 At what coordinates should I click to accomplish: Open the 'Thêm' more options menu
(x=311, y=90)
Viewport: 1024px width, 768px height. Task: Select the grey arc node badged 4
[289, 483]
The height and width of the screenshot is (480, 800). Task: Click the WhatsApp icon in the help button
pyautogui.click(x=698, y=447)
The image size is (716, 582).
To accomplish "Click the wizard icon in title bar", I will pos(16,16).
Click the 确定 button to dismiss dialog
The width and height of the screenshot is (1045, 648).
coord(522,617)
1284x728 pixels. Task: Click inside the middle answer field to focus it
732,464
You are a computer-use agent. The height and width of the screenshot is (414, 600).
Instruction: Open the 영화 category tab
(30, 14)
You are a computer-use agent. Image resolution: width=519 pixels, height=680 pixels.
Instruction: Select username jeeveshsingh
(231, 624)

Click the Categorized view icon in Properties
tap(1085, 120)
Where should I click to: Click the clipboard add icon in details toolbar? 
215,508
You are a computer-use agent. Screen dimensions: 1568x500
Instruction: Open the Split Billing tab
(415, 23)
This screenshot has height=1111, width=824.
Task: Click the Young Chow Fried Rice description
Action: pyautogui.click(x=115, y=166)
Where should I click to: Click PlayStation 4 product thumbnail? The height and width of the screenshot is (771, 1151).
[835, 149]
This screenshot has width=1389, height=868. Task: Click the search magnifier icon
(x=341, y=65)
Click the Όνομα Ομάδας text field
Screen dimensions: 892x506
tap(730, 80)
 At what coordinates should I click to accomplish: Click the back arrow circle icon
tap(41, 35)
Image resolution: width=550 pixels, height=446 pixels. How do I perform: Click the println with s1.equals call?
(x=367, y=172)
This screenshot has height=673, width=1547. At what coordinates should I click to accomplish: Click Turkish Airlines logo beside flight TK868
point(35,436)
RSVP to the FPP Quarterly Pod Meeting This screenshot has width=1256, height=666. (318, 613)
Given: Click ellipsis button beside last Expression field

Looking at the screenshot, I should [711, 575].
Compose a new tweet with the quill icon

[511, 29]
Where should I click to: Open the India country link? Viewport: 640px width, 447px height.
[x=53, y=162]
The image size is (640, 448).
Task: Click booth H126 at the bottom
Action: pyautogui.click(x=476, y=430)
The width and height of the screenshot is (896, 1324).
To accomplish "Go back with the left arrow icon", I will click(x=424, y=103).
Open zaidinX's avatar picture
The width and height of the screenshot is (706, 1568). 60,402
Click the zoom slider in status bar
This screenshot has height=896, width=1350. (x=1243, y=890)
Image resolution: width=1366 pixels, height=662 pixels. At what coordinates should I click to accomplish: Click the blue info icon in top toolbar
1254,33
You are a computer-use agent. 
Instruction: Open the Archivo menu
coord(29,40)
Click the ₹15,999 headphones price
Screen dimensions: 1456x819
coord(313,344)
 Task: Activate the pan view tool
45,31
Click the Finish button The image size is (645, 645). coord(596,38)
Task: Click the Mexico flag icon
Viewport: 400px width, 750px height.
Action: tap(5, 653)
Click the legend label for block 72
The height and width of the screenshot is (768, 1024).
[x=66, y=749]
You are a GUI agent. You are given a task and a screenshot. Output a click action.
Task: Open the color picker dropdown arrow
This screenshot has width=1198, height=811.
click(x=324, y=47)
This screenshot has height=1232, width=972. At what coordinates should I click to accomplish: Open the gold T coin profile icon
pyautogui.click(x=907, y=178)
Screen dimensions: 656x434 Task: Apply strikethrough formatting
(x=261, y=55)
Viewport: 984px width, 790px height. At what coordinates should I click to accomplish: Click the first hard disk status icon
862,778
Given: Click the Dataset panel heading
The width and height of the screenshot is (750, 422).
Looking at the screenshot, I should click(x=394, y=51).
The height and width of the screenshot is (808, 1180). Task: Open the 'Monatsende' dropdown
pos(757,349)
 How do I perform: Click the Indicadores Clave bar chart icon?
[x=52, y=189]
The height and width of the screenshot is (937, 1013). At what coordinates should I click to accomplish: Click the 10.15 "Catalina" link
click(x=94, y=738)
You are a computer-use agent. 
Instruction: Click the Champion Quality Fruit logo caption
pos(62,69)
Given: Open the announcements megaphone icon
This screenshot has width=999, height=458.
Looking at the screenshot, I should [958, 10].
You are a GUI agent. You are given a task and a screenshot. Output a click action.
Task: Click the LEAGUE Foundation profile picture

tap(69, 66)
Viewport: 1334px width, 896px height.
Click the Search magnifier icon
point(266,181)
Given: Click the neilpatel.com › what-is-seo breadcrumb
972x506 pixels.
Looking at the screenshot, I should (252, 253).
• • • •
**Brief**
In the records above, locate each line with the word "computer". Copy all such lines.

**Exercise answer**
You are a computer-use agent. The height and width of the screenshot is (414, 600).
You are a computer-use agent. Image resolution: width=519 pixels, height=680 pixels.
You are a computer-use agent. Screen dimensions: 1568x500
You are a computer-use agent. 
You are a computer-use agent. 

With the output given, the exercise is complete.